The public markets can offer a company quite a bit: Cash right now. Liquidity for the future. A currency to help recruiting and retention.
And public companies come with a giant caveat: They are owned by people (the shareholders) who might sell out at any moment. And new ones can take their place in an instant.
This flexible ownership is part of the attraction of the stock market, but it also means that you can’t count on the people and institutions that own your organization taking a long-term view. (Long-term for them might even be a week in the future).
As a result, the others that the organization seeks to serve: The environment, their customers, the employees, the culture… often lose out. Because thanks to Milton Friedman’s mythology, the primacy of the shareholder (the one who drives the stock price, the very stock price that drives management) means that every time these companies seek to serve one of their other constituents, they have to do a sort of dance, explaining to shareholders why, after all, really and truly, what they’re actually doing is serving the shareholders. Not just serving them, serving them right now.

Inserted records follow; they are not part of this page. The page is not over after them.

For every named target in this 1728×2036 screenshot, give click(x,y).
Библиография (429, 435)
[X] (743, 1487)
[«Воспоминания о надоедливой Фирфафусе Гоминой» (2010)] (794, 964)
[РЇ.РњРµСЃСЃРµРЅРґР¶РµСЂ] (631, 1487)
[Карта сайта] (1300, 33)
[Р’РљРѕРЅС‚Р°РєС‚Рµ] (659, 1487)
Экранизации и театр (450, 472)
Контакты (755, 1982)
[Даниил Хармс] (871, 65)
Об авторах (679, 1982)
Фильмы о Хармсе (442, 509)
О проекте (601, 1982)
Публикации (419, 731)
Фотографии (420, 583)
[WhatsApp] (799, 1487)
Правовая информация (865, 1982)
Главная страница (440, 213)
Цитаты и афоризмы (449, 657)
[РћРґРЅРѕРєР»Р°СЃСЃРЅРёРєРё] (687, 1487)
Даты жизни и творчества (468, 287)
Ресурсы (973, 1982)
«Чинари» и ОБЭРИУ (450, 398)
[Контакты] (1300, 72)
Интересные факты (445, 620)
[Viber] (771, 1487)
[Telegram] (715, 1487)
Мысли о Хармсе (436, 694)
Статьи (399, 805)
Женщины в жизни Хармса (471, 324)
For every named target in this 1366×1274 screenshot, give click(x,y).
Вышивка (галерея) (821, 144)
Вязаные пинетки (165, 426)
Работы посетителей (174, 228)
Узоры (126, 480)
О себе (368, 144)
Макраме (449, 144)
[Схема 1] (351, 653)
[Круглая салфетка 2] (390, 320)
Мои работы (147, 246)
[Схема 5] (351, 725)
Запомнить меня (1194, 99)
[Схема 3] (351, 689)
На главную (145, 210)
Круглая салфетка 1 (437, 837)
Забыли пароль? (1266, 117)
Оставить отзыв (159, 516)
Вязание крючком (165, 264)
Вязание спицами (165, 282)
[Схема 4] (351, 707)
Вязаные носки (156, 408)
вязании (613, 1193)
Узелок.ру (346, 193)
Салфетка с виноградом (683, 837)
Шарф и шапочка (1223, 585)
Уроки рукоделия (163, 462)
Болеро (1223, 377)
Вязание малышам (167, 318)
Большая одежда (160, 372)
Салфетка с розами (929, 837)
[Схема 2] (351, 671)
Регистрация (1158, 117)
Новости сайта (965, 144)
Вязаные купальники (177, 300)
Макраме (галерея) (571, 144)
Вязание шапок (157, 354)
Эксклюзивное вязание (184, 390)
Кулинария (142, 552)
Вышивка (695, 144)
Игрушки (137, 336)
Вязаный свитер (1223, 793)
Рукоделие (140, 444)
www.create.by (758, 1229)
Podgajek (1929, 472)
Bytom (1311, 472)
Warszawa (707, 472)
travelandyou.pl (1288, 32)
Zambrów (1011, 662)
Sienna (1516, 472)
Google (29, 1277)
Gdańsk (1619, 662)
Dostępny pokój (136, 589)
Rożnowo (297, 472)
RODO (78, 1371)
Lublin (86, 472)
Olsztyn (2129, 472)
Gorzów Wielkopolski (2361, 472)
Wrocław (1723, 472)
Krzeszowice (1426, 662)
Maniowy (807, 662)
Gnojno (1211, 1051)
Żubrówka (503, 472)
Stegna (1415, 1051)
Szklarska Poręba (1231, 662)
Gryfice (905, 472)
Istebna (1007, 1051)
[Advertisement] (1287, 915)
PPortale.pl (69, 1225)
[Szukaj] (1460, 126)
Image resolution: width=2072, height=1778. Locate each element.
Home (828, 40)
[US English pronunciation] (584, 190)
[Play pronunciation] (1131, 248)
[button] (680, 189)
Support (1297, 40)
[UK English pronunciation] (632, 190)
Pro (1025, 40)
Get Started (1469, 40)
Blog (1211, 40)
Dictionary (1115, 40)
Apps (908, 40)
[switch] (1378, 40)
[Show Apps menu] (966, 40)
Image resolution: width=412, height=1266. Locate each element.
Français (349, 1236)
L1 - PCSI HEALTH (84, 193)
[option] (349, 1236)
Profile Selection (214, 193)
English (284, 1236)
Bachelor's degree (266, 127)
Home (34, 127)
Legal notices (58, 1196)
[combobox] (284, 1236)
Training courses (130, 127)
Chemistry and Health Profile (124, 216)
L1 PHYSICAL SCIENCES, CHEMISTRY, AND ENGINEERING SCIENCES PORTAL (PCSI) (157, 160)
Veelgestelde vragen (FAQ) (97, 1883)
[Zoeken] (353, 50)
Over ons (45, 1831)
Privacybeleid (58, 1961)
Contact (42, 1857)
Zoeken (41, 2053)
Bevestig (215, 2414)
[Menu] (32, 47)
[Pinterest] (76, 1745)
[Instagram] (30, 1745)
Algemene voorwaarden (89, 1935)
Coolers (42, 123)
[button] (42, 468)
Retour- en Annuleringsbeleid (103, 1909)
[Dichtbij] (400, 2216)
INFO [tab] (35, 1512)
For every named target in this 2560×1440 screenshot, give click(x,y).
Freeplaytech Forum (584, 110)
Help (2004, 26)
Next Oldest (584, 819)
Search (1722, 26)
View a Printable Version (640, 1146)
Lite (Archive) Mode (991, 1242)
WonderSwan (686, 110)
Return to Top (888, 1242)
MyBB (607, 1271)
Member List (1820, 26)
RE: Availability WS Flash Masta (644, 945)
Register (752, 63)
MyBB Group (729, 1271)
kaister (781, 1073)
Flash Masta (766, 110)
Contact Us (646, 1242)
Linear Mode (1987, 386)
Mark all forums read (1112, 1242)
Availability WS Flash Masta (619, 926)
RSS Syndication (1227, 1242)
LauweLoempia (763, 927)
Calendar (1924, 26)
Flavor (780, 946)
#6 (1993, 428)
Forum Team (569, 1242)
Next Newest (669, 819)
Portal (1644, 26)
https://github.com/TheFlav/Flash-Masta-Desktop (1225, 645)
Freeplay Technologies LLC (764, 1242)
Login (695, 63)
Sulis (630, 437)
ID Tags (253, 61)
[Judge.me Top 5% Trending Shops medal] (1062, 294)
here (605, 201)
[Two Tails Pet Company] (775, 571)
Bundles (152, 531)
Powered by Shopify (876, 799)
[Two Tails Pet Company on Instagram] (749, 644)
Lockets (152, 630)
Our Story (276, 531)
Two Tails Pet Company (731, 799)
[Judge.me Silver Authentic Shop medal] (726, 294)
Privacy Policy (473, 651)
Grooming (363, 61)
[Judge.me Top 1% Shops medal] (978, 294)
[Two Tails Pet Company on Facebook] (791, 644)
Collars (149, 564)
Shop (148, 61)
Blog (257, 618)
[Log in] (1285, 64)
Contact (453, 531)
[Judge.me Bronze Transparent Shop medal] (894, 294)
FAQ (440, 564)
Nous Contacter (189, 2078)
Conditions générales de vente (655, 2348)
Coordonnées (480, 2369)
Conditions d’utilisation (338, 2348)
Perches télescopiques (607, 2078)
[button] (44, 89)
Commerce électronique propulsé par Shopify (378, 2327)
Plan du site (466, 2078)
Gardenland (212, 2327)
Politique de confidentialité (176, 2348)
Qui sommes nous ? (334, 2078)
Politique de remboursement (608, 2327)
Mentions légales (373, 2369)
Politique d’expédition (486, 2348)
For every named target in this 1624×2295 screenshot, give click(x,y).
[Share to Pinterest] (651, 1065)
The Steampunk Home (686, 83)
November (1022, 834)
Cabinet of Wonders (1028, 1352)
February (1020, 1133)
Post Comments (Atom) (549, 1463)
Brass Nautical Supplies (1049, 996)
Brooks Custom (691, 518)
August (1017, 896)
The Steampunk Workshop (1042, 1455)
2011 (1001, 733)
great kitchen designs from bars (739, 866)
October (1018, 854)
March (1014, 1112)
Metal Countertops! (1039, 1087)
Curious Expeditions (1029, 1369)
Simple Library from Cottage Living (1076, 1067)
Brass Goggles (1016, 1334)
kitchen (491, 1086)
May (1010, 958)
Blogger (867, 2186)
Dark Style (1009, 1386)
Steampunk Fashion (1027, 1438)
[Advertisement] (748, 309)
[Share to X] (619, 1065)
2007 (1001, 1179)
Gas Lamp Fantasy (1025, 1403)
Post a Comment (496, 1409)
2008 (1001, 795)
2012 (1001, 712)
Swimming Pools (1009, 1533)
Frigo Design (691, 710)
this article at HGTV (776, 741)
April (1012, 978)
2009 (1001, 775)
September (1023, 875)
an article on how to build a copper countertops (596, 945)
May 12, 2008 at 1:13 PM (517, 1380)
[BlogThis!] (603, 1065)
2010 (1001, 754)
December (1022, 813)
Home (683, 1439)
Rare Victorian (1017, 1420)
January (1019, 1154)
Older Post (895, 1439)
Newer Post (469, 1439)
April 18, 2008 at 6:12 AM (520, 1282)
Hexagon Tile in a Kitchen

And, thanks to the short-term interests of many people who trade stocks, there’s pressure to own shares that go up the most today, not a company you’re proud to own for the long run.
Sometimes, the enlightened and powerful leadership of a company is able to ignore the whining of the shareholders. If you don’t like where this bus is going, sell!
But over time, that resolve often fades. I saw this first hand at Yahoo. When everyone who works for you and around you is watching the stock price, it’s hard to decide to do the right thing.
If you want to run an organization you’re proud of, choose your ownership as carefully as you choose your employees.